--- Excerpt to read ---
......

Is it limited to men and women?

Feel free to fight me on this, but I don’t think so no. If you’re attracted to someone who is trans, non-binary or anything outside of the male/female brackets, I think that its fine to identify as bi.

Will everyone assume I am undecided?

Yeah they probably will but that’s a them problem.

Does being Bisexual mean I am 50/50?Ā 

NO! the percentage will change so often throughout your life, and better still, it means nothing and no one. I have no idea what my ratio of men to women is and it doesn’t matter. Image result for the limit does not exist

My sexuality is fluid and frequently changes. Right now I am dating a man and have no interest in meeting someone else. Likewise when I have dated women, my attention is fully focused on them. Does this mean I will shag anything that moves? Not always but ask me again after I haven’t had sex for a while and I might fuck you.

When you’re in a relationship, do you miss the gender you aren’t in a relationship with?

......

--- Instruction A ---
Translate this sentence from the excerpt about bisexuality into Spanish: "My sexuality is fluid and frequently changes."
--- Instruction B ---
List every sentence in the excerpt about bisexuality that ends with a question mark.
--- Instruction C ---
Continue the excerpt about bisexuality from its final sentence onward.
The collection entries have no connection to the excerpt about bisexuality.

Collection entries
......

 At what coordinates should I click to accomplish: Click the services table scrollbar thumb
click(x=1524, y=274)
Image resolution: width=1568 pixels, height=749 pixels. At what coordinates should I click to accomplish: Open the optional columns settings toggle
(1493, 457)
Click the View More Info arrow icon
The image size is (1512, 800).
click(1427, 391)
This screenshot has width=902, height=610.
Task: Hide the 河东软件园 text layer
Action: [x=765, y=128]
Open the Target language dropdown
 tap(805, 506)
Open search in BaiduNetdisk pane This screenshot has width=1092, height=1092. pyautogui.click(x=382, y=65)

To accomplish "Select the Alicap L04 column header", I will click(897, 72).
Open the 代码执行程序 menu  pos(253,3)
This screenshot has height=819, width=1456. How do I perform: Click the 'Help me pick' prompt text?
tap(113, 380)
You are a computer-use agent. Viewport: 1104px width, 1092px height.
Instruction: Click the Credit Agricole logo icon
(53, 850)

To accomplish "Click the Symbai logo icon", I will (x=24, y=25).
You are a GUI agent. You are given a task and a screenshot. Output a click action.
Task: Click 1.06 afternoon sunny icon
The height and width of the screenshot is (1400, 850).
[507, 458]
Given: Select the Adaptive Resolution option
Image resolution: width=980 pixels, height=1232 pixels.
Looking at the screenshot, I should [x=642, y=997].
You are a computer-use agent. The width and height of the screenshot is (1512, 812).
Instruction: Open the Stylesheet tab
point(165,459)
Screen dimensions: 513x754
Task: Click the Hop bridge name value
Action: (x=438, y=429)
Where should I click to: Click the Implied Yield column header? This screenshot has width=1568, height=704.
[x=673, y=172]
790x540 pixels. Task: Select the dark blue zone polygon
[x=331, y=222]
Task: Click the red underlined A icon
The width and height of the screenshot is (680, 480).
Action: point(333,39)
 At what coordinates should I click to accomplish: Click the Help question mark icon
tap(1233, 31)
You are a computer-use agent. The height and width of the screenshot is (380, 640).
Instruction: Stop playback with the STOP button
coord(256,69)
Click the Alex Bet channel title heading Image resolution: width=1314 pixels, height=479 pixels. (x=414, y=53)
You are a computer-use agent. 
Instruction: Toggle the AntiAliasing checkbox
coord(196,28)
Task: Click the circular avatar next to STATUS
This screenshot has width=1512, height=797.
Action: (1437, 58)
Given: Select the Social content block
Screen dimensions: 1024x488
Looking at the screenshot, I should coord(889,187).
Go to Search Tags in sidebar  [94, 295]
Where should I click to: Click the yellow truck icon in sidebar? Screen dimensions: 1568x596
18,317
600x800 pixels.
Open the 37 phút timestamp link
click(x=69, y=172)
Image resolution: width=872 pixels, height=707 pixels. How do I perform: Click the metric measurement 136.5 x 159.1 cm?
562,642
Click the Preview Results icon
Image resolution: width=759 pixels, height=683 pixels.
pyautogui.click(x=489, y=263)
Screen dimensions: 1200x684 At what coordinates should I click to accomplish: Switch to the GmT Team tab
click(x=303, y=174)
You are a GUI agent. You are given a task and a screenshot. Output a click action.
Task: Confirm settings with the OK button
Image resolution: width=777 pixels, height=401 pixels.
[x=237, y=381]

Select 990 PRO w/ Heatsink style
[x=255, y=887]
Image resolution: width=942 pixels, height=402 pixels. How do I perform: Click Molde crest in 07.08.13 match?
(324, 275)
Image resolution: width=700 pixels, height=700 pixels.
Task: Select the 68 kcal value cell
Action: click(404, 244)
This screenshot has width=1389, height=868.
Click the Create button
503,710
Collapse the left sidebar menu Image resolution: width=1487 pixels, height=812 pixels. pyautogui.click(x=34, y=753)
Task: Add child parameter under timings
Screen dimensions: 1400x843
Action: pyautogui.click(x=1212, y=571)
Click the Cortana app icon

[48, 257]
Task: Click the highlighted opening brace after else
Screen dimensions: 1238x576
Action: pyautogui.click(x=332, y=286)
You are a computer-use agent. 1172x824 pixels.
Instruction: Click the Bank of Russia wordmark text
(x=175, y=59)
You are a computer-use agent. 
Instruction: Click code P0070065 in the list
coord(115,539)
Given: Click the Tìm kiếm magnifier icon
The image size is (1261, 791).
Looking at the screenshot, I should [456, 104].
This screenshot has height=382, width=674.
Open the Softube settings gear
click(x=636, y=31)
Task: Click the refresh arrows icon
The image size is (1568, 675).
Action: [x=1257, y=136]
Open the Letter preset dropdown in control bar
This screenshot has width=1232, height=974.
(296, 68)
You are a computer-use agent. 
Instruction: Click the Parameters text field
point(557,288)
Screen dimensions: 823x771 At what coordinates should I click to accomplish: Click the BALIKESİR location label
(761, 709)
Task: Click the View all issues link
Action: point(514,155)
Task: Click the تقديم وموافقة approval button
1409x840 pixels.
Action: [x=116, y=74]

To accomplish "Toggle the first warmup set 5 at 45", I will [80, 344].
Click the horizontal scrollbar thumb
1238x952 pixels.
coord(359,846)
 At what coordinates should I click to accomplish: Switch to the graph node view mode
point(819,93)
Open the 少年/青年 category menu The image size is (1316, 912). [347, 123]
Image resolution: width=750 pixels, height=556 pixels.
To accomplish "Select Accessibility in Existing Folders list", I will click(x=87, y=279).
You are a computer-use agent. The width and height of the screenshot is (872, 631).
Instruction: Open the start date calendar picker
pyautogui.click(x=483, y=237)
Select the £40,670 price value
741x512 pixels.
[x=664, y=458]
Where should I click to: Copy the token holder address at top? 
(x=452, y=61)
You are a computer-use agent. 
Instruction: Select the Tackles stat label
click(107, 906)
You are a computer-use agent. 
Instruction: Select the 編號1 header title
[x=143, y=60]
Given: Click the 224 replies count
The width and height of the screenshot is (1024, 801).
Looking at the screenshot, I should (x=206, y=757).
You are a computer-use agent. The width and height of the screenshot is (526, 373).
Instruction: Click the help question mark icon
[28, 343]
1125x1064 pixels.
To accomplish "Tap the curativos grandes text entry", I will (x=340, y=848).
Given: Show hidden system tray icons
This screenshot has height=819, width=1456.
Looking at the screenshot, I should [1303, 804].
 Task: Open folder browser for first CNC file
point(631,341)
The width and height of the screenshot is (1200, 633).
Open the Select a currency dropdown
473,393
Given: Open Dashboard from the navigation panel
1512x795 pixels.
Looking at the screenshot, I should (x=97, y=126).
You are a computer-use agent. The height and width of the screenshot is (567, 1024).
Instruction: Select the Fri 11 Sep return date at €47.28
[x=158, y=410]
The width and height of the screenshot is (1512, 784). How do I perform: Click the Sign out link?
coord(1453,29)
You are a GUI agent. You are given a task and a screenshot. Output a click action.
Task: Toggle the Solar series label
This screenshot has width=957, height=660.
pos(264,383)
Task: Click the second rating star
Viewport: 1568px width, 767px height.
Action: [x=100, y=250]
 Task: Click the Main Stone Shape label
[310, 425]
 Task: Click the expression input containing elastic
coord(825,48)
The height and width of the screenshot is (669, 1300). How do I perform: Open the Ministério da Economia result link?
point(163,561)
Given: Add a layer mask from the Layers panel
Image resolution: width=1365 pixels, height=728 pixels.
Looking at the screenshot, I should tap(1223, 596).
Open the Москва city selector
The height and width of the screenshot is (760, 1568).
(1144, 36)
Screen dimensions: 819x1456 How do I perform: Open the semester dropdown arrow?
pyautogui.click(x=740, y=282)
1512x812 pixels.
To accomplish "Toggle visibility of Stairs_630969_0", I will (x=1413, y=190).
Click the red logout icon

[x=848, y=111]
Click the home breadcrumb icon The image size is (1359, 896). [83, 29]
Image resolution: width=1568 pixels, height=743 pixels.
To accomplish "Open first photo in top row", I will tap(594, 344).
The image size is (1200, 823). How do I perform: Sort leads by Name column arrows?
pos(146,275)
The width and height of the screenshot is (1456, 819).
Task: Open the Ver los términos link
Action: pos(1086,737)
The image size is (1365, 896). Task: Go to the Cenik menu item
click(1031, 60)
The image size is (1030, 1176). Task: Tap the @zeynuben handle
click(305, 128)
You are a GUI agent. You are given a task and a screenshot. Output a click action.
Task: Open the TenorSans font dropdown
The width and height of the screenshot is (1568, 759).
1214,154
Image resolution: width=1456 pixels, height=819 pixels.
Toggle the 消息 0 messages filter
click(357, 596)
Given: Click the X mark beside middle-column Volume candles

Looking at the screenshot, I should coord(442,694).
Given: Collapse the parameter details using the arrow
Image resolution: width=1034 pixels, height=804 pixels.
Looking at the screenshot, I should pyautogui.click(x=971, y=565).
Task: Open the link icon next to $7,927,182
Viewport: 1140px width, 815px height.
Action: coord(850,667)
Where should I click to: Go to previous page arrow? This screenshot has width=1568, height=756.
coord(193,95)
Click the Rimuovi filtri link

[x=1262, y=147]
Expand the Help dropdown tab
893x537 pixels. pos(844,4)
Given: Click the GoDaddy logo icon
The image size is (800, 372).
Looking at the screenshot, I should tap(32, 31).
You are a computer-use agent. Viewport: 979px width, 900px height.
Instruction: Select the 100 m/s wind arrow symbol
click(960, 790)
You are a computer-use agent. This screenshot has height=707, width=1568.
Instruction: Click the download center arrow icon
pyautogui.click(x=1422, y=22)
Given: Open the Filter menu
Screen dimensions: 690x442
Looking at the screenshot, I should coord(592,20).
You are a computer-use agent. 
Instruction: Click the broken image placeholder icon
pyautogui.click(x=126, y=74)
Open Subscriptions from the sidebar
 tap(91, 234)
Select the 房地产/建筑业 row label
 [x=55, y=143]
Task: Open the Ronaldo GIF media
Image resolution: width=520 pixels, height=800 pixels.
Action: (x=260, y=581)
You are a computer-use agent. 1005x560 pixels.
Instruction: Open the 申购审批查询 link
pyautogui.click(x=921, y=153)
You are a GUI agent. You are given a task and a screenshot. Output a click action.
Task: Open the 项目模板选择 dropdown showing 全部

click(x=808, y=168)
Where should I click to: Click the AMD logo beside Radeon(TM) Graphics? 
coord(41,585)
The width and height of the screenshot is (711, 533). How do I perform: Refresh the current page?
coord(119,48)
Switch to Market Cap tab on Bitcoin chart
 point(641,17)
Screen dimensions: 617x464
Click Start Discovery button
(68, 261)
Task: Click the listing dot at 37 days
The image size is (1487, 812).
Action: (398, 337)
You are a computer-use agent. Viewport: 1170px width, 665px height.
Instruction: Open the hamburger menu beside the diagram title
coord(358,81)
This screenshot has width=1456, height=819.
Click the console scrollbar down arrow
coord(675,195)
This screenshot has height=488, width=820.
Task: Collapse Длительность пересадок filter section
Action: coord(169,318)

......

--- Task output A ---
Mi sexualidad es fluida y cambia con frecuencia.

--- Task output B ---
- Is it limited to men and women?
- Will everyone assume I am undecided?
- Does being Bisexual mean I am 50/50?
- Does this mean I will shag anything that moves?
- When you’re in a relationship, do you miss the gender you aren’t in a relationship with?

--- Task output C ---
The moment I start lusting to a degree of “missing” in a relationship, there are bigger problems than my sexuality at hand. But otherwise no! What I am attracted to in a partner is such a whole entity that gender doesn’t factor into. Sure the attributes I like in a partner do change and perhaps there are times where I want something that only one gender can typically offer (beeeeewbs) but by and large no.

Can being bisexual be confusing?

No more confusing than it is to be straight or gay. Sexuality is a fluid notion, what we fancy one day could change the next. Funnily enough I am a very “picky” person when it comes to who I want to date so if anything it’s confusing working out whether I like them enough!

Whats the best part of being bisexual?

UNLIMITED POWER.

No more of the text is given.